Thursday, June 12, 2008

Rice's New Realism

So what's not to like in the Secretary of State's essay ("Rethinking the National Interest: The New American Realism"). Make strong and rising powers stakeholders in the international order, encourage weak and failing states to reform and democratize. Have Moscow and Beijing as our partners; increase the number of new democracies. Something for everyone in the "realism" and "idealism" camps.

But moving on this agenda--that is still not apparent to me after reading the piece. I'm glad that she endorses, for instance, the creation of a more permanent northeast Asian regional forum to build on the six-power talks, something that former Korean foreign minister Choi Sung-hong, former Japanese foreign minister Yoriko Kawaguchi, and Ian Bremmer proposed in TNI back in 2005.

I don't get a sense of what we are putting on the table, what are the "good enough" outcomes, what are possible trade-offs. There is a lot of referencing to the need to "balance" various competing objectives, ideals and interests.
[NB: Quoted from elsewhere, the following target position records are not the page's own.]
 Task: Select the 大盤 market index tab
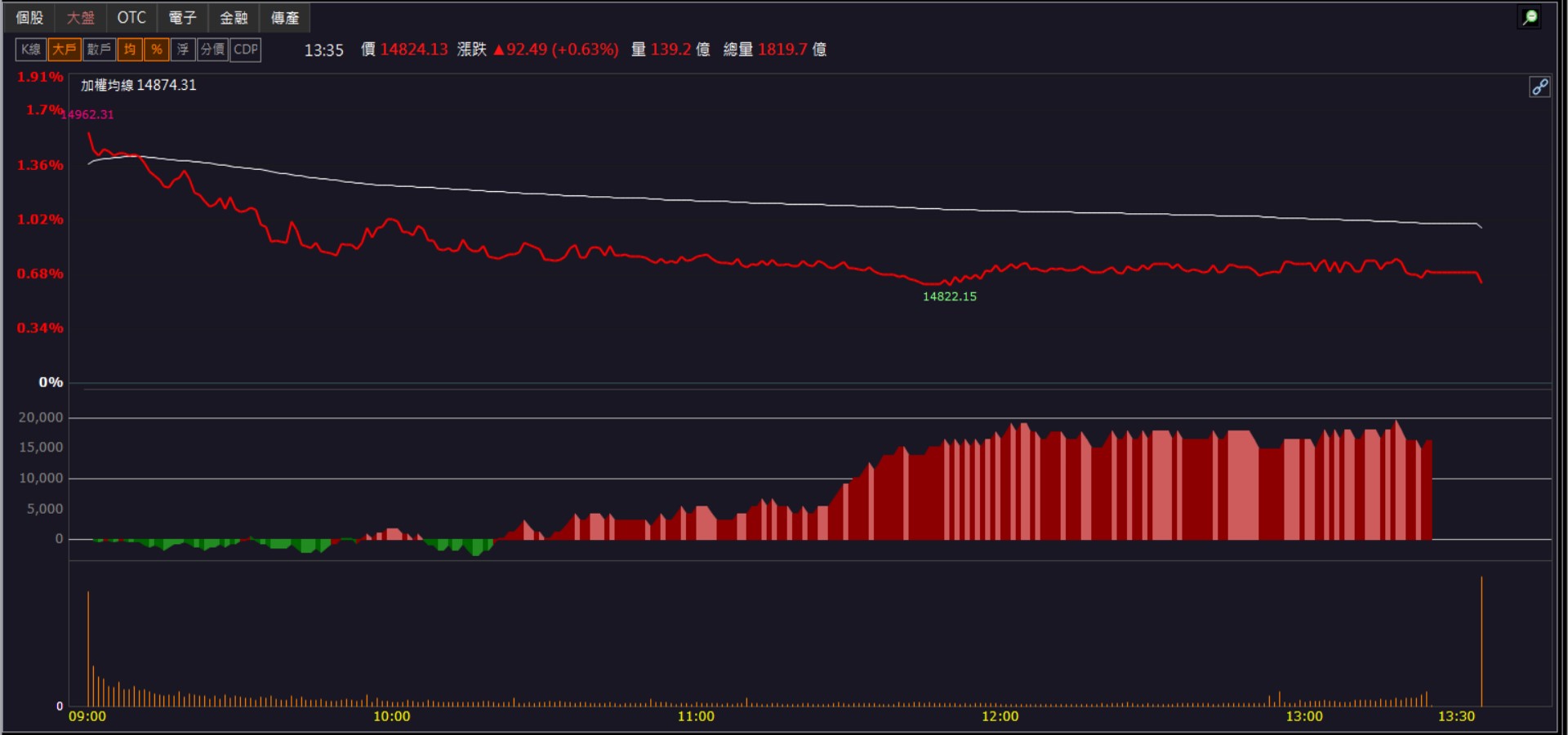[x=81, y=17]
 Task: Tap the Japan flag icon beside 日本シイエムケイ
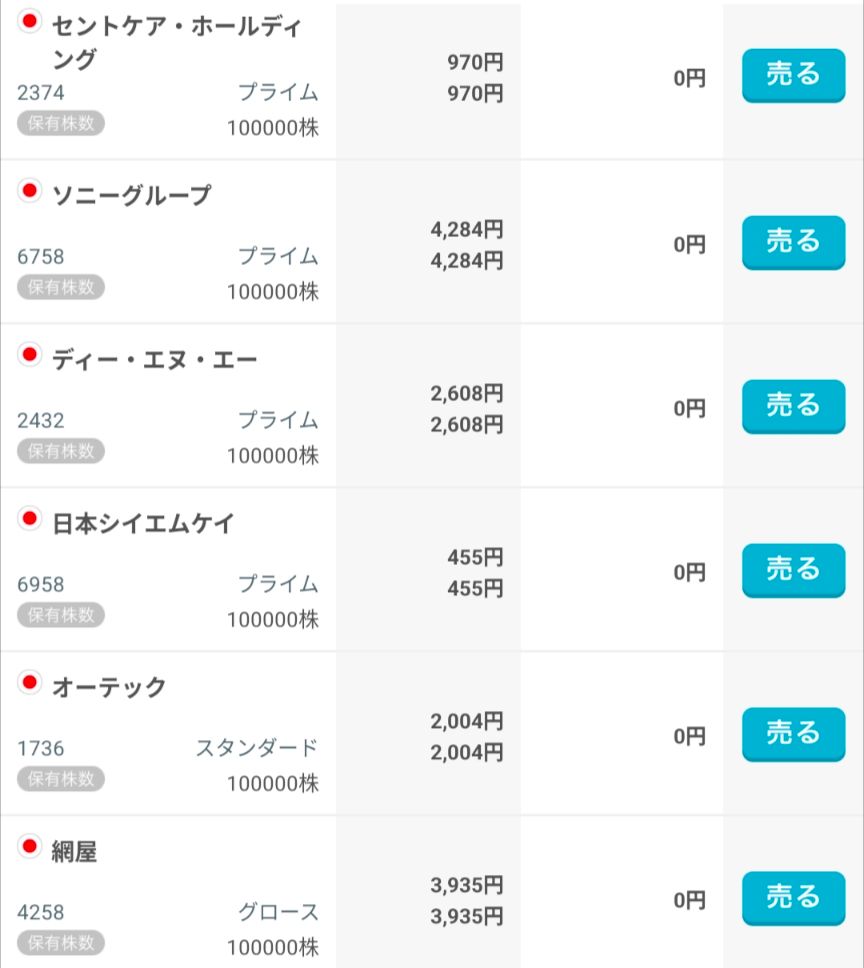(x=30, y=518)
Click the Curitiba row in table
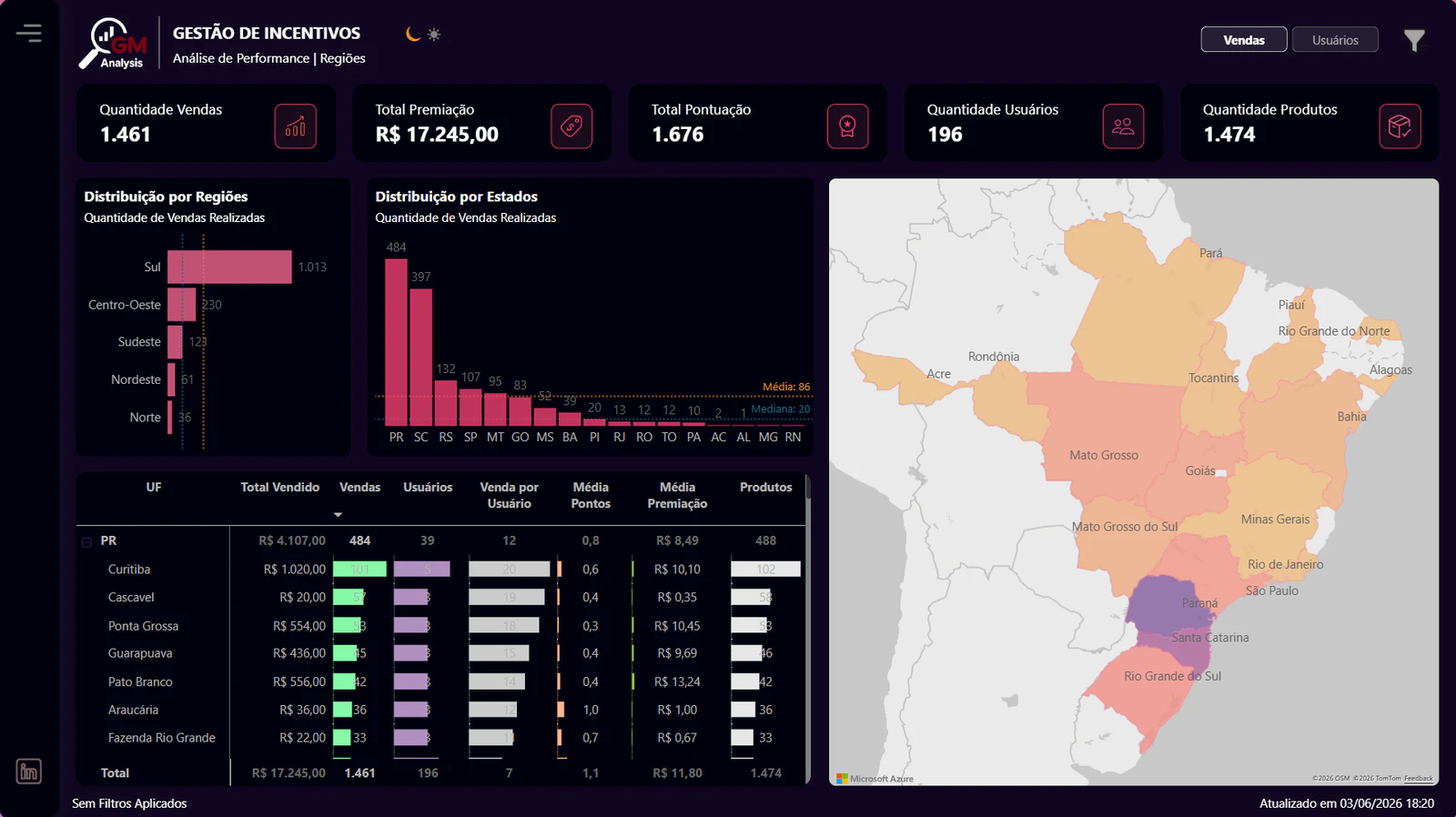This screenshot has height=817, width=1456. click(441, 570)
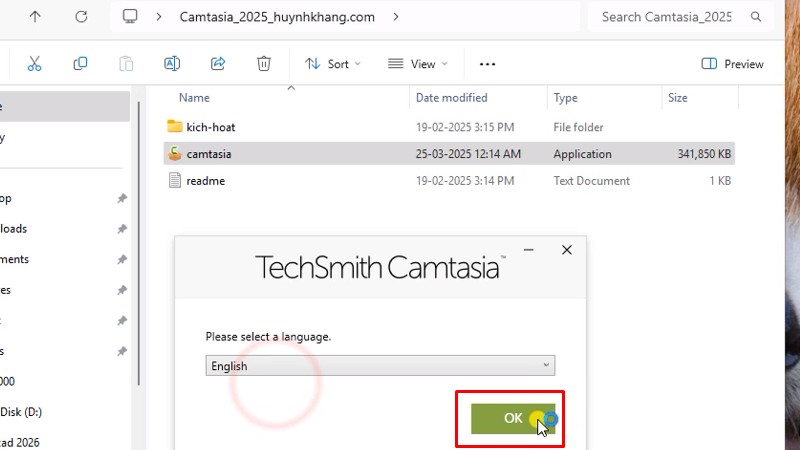Select the readme text document
800x450 pixels.
point(205,181)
But I don't leave with a clear understanding of how the balancing takes place, and whether is it reactive to events, or flows from a long-term grand strategy.

Comments:
Nik, you should know by know that with the American foreign policy elite, nothing is on the table, a "good enough" outcome is when everyone else gives in to our terms, and the tradeoffs are "my way or the highway".

the rest is just verbiage. It will take much more experience of the failure of US foreign policy to persuade the US foreign policy elite that the days of them dictating terms, especially to Russia, are well and truly over.